-- Required task --
Arrange the lines of the listing as a Markdown table with the columns "Row" and "Line," leaving out blank lines. Begin at the start of the listing and end with the line containing "[x=158, y=334]".

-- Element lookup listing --
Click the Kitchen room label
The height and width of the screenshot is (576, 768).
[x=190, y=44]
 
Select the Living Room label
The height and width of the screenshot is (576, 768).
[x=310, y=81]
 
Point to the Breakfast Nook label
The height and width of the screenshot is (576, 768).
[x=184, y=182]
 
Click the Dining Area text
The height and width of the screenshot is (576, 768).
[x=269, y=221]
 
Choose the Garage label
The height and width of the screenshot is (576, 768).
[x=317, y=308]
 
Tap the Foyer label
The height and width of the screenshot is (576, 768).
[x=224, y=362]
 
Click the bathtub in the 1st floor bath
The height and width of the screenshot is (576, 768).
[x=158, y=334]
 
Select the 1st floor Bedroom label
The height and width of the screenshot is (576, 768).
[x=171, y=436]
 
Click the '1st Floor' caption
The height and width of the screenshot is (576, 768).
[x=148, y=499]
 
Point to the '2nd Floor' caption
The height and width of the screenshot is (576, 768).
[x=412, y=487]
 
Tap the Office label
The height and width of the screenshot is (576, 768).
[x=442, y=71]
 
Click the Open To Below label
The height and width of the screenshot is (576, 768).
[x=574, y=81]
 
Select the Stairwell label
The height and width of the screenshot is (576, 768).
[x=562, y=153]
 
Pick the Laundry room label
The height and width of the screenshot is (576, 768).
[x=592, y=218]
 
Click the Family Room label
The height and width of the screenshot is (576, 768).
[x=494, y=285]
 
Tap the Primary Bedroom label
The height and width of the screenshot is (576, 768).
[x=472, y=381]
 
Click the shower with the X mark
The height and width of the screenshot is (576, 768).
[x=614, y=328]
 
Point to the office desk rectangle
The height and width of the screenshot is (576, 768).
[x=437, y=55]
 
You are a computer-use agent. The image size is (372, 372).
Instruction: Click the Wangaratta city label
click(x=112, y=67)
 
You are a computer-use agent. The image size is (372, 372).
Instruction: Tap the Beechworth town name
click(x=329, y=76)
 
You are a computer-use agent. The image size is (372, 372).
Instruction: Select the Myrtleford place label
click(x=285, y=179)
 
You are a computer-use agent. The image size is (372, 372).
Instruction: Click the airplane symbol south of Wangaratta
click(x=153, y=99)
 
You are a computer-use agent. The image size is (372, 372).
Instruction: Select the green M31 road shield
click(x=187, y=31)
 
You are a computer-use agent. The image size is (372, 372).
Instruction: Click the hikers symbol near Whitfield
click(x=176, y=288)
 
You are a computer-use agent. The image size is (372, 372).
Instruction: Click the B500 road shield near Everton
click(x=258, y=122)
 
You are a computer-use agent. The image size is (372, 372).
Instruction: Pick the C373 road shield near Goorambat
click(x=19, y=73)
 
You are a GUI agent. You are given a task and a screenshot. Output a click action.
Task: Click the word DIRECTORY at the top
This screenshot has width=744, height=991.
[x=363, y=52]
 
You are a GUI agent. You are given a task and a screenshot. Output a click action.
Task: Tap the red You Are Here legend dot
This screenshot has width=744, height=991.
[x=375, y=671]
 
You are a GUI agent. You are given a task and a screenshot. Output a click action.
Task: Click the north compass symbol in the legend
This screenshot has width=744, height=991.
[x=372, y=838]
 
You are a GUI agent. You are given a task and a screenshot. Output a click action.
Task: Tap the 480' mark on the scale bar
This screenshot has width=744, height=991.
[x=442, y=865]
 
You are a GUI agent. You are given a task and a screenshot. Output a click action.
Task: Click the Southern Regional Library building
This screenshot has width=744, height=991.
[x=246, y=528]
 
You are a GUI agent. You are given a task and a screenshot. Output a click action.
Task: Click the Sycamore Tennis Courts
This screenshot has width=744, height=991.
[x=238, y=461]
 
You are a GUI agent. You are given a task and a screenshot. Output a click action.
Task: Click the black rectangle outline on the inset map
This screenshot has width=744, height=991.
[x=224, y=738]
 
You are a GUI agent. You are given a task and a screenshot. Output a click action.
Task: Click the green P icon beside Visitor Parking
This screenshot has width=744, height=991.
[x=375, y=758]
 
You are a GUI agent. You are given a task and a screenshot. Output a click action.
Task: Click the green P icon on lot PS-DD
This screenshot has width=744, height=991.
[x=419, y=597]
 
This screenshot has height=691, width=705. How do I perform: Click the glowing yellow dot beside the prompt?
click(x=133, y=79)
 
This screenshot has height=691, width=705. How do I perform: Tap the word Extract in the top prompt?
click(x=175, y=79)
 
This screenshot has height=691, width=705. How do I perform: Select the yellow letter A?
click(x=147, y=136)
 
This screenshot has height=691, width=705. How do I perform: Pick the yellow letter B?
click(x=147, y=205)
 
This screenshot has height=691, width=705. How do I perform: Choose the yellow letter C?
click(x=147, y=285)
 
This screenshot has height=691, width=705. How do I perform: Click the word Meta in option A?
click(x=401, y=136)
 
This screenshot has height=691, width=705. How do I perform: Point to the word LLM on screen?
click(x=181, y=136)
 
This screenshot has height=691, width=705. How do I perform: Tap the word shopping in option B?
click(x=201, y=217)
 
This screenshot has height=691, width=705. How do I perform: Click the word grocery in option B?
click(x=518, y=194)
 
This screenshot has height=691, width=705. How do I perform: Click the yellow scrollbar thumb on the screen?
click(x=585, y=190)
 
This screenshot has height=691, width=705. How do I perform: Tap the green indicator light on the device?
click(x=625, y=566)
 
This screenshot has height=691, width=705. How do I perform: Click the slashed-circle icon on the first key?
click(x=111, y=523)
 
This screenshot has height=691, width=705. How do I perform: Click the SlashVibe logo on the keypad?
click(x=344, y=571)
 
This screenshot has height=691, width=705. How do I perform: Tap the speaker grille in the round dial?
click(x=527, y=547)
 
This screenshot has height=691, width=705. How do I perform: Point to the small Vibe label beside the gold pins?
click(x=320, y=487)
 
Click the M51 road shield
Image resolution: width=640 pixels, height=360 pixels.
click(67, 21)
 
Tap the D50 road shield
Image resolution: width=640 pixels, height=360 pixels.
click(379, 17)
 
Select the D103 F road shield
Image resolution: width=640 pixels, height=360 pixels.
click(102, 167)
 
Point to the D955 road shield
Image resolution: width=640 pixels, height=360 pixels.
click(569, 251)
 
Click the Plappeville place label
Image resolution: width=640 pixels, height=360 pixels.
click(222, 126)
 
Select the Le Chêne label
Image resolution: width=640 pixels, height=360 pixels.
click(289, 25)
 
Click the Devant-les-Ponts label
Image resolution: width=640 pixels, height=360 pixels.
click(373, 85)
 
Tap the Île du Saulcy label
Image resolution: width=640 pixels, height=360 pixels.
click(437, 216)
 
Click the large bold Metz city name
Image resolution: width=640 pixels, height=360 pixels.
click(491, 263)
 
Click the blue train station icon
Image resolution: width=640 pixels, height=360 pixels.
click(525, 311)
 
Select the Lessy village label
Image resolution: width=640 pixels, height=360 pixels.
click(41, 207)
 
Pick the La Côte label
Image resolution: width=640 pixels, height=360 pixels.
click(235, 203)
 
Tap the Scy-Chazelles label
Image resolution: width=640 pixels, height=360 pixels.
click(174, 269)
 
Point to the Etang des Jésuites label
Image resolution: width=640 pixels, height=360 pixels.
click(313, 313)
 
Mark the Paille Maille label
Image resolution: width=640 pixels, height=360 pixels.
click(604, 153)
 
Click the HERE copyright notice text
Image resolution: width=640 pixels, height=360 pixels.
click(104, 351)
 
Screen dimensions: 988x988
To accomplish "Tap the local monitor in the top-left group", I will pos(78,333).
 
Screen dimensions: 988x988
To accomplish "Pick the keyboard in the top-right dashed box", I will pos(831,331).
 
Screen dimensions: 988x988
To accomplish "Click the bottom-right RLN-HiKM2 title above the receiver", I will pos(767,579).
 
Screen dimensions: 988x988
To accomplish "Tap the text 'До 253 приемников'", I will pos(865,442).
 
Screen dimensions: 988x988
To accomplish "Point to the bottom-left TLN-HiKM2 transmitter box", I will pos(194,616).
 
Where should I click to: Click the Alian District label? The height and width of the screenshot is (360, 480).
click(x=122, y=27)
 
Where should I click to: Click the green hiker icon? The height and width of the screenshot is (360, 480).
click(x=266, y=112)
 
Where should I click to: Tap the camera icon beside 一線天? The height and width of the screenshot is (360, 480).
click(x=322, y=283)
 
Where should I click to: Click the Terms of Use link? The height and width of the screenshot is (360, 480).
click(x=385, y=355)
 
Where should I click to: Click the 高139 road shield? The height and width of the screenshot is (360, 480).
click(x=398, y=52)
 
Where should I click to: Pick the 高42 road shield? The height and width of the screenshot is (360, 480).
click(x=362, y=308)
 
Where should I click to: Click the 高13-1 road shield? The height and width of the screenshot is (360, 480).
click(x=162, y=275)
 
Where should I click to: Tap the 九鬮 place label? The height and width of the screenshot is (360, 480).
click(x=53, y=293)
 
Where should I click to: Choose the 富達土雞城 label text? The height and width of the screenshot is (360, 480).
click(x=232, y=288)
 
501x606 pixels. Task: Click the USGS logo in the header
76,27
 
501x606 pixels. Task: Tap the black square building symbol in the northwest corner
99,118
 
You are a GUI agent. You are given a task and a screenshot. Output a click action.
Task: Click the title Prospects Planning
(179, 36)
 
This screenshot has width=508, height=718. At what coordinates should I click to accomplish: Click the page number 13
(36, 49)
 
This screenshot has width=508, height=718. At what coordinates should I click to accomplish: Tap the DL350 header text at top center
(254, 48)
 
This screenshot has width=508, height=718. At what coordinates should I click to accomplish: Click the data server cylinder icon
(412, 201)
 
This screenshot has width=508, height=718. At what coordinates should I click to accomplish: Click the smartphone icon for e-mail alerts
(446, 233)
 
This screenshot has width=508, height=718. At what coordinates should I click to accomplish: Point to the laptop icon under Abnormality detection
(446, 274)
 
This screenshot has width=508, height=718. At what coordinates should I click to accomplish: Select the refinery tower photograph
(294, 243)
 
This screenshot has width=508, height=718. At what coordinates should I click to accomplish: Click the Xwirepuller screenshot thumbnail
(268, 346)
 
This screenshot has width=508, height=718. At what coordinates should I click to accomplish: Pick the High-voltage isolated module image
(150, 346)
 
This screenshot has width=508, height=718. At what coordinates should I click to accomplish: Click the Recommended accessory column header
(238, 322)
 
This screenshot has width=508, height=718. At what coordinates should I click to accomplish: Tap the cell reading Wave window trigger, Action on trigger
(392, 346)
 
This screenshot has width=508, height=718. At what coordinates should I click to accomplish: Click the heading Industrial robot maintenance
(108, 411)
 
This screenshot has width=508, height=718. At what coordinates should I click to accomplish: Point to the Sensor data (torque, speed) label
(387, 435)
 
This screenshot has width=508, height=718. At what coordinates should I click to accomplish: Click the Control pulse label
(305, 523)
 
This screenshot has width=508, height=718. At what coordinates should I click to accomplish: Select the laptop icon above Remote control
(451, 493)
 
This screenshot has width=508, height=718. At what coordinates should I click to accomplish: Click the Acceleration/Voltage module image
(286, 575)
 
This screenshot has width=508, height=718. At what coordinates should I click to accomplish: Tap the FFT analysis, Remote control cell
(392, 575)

-- Answer for this exercise --
| Row | Line |
|---|---|
| 1 | Click the Kitchen room label |
| 2 | The height and width of the screenshot is (576, 768). |
| 3 | [x=190, y=44] |
| 4 | Select the Living Room label |
| 5 | The height and width of the screenshot is (576, 768). |
| 6 | [x=310, y=81] |
| 7 | Point to the Breakfast Nook label |
| 8 | The height and width of the screenshot is (576, 768). |
| 9 | [x=184, y=182] |
| 10 | Click the Dining Area text |
| 11 | The height and width of the screenshot is (576, 768). |
| 12 | [x=269, y=221] |
| 13 | Choose the Garage label |
| 14 | The height and width of the screenshot is (576, 768). |
| 15 | [x=317, y=308] |
| 16 | Tap the Foyer label |
| 17 | The height and width of the screenshot is (576, 768). |
| 18 | [x=224, y=362] |
| 19 | Click the bathtub in the 1st floor bath |
| 20 | The height and width of the screenshot is (576, 768). |
| 21 | [x=158, y=334] |